Extract t0 from given .ms.dat files. Returns t0 as Obs.

It is assumed that all boundary effects have sufficiently decayed at x0=xmin. The data around the zero crossing of t^2 - 0.3 is fitted with a linear function from which the exact root is extracted.

It is assumed that one measurement is performed for each config. If this is not the case, the resulting idl, as well as the handling of r_start, r_stop and r_step is wrong and the user has to correct this in the resulting observable.

Parameters
  • path (str): Path to .ms.dat files
  • prefix (str): Ensemble prefix
  • dtr_read (int): Determines how many trajectories should be skipped when reading the ms.dat files. Corresponds to dtr_cnfg / dtr_ms in the openQCD input file.
  • xmin (int): First timeslice where the boundary effects have sufficiently decayed.
  • spatial_extent (int): spatial extent of the lattice, required for normalization.
  • fit_range (int): Number of data points left and right of the zero crossing to be included in the linear fit. (Default: 5)
  • r_start (list): list which contains the first config to be read for each replicum.
  • r_stop (list): list which contains the last config to be read for each replicum.
  • r_step (int): integer that defines a fixed step size between two measurements (in units of configs) If not given, r_step=1 is assumed.
  • plaquette (bool): If true extract the plaquette estimate of t0 instead.
  • names (list): list of names that is assigned to the data according according to the order in the file list. Use careful, if you do not provide file names!
  • files (list): list which contains the filenames to be read. No automatic detection of files performed if given.
  • plot_fit (bool): If true, the fit for the extraction of t0 is shown together with the data.
  • assume_thermalization (bool): If True: If the first record divided by the distance between two measurements is larger than 1, it is assumed that this is due to thermalization and the first measurement belongs to the first config (default). If False: The config numbers are assumed to be traj_number // difference
#   def read_qtop(path, prefix, c, dtr_cnfg=1, version='openQCD', **kwargs):
View Source
def read_qtop(path, prefix, c, dtr_cnfg=1, version="openQCD", **kwargs):
    """Read the topologial charge based on openQCD gradient flow measurements.

    Parameters
    ----------
    path : str
        path of the measurement files
    prefix : str
        prefix of the measurement files, e.g. <prefix>_id0_r0.ms.dat.
        Ignored if file names are passed explicitly via keyword files.
    c : double
        Smearing radius in units of the lattice extent, c = sqrt(8 t0) / L.
    dtr_cnfg : int
        (optional) parameter that specifies the number of measurements
        between two configs.
        If it is not set, the distance between two measurements
        in the file is assumed to be the distance between two configurations.
    steps : int
        (optional) Distance between two configurations in units of trajectories /
         cycles.
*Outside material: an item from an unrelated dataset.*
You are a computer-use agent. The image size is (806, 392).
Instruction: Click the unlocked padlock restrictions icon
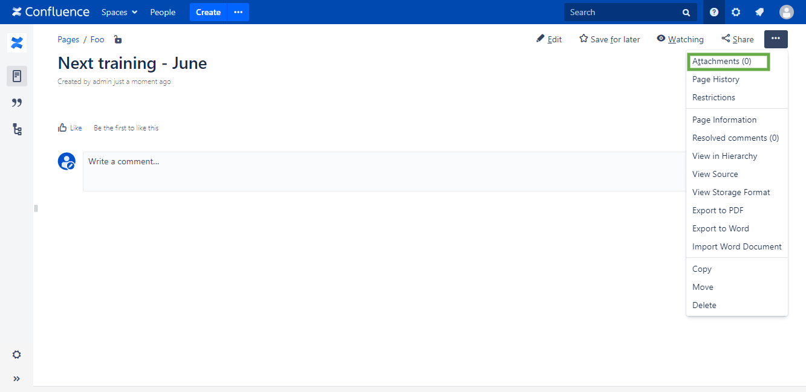(117, 39)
Assumed to be the distance between two measurements * dtr_cnfg if not given
    version : str
        Either openQCD or sfqcd, depending on the data.
    L : int
        spatial length of the lattice in L/a.
        HAS to be set if version != sfqcd, since openQCD does not provide
        this in the header
    r_start : list
        list which contains the first config to be read for each replicum.
    r_stop : list
        list which contains the last config to be read for each replicum.
    files : list
        specify the exact files that need to be read
        from path, practical if e.g. only one replicum is needed
    names : list
        Alternative labeling for replicas/ensembles.
        Has to have the appropriate length.
    Zeuthen_flow : bool
        (optional) If True, the Zeuthen flow is used for Qtop. Only possible
        for version=='sfqcd' If False, the Wilson flow is used.
    integer_charge : bool
        If True, the charge is rounded towards the nearest integer on each config.
    """
    known_versions = ["openQCD", "sfqcd"]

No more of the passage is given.